The Body Coach Influencer-Investor
In leading the round into Gousto, Perwyn joined existing investors including BGF Ventures, MMC Ventures, Canaccord Genuity, and Unilever Ventures. Perhaps most interestingly to health-conscious Instagram users, there’s also an influencer-investor in the mix — “The Body Coach” Joe Wicks, a personal trainer and weight-loss champion who authored the 2nd best-selling cookbook of all time. “It was clear from when I first approached Gousto that they were a purpose-driven business, with a passion for getting more people cooking and in turn improving the health of the nation,” Wicks tells AFN. “As a customer before becoming an investor, I know that Gousto is having a lasting and hugely positive impact on the way families consume and eat food.”
Don’t Forget Hello Fresh
Gousto’s bold boasts and its fresh round of funding may bristle the founders of Hello Fresh, a Berlin-based archrival in the recipe-box startup space. In the years since its founding in 2011, Hello Fresh has taken on something of a bad-boy image; a gritty survivor as all manner of recipe box rivals hit the dust in what has been a haphazard investor and consumer climate.

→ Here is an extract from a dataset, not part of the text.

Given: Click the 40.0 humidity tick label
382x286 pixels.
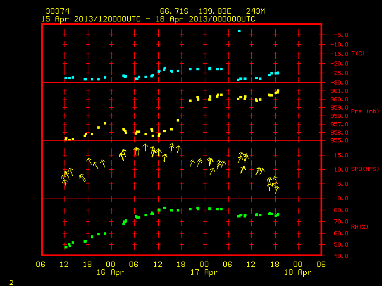Looking at the screenshot, I should coord(341,256).
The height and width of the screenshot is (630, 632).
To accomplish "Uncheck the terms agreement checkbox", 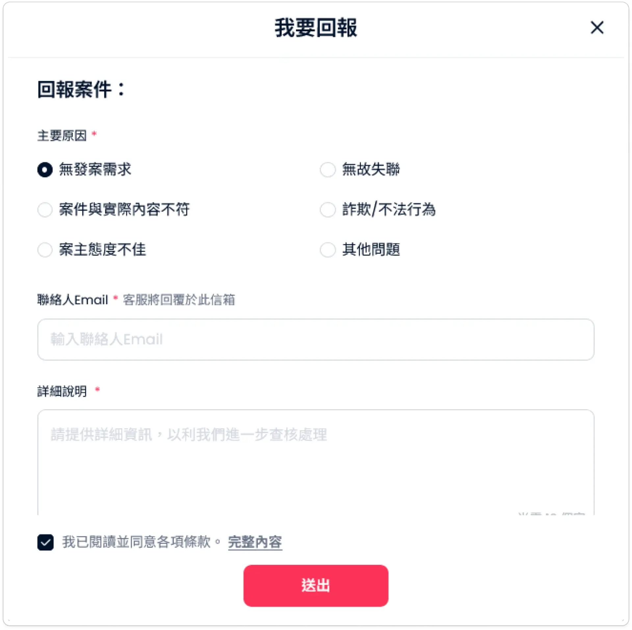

In an article for Inc last year, journalist Burt Helm scathingly described the ruthless and toxic corporate climate, with a history involving “millions of venture capital dollars, aggressive marketing tactics, health department complaints, threats of violence, hard drugs, dumb money, and, at its center, founders who have been so relentlessly focused on growth, they’ve barely stopped to consider what happens when they actually win.”
At Gousto, Boldt appears to have dedicated more time to corporate culture and choosing less hawkish investors than Hello Fresh. His LinkedIn page and previous articles in the Guardian show regular championing of gender equality in the workplace. He tells AFN of his choice of investors being those who “support our vision to become the UK’s most loved way to eat dinner and share our culture of corporate responsibility including our sustainability mission. They invest on a long-term basis in comparison to the usual short term venture capitalist and private equity firm investments, therefore we cultivate valued relationships.”

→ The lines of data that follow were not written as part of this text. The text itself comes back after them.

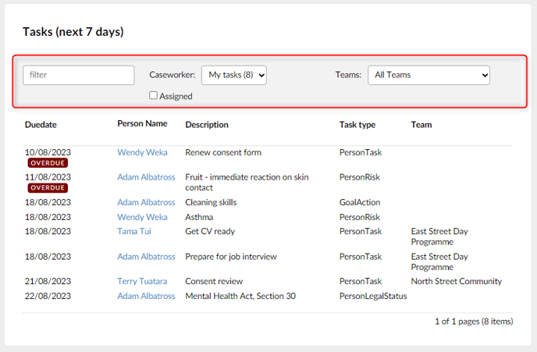Click the filter text input
Image resolution: width=537 pixels, height=352 pixels.
click(x=78, y=75)
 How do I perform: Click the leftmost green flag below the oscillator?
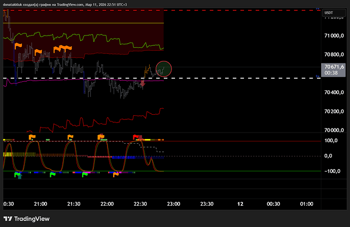tap(18, 174)
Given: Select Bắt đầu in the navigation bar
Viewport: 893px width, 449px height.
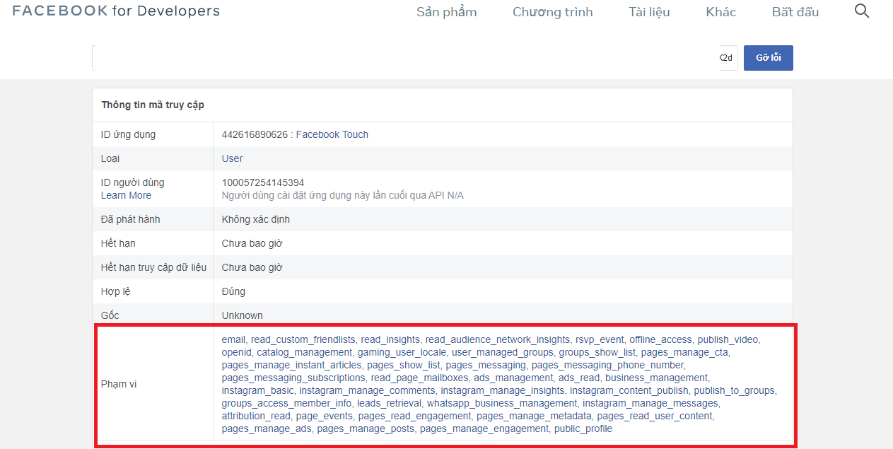Looking at the screenshot, I should click(x=795, y=11).
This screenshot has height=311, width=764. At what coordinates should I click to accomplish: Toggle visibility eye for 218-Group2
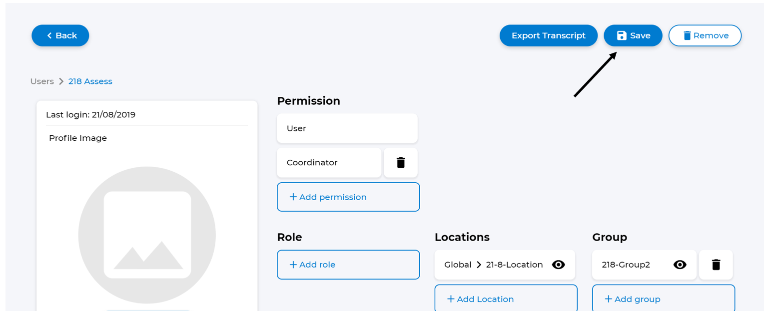click(680, 265)
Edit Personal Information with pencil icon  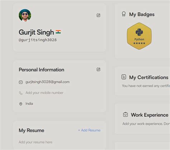click(98, 69)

Just Eat Gobbles Up City Pantry
While Gousto’s Boldt is sure home cooking is here to stay, the UK’s prepared meal delivery space continues to gather pace; a voracious JustEat just gobbled up City Pantry in an M&A deal worth £16m this week. Bringing in City Pantry is a good buy for Just Eat; it is Europe’s leading B2B catering marketplace, linking caterers and restaurants with corporate customers providing food for their employees or clients. The business currently helps feed more than 120,000 people at 1,000 corporate customers every month. It works with hundreds of suppliers, including branded restaurant groups such as Itsu, Leon and Bill’s to provide meals for corporate events or business meetings.

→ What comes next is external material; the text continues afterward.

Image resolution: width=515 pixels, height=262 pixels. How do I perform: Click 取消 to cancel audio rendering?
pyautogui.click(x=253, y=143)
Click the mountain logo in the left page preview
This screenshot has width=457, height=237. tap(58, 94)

According to a statement from Just Eat, City Pantry’s leading position will help it “expand into a UK corporate market estimated to be worth around £10 billion a year, by leveraging City Pantry’s brand, technology and B2B know-how to provide corporate customers with a wide range of high-quality, reliable food for delivery and restaurant partners with access to pre-scheduled, high-value corporate orders. It also provides the potential to expand further into international markets.”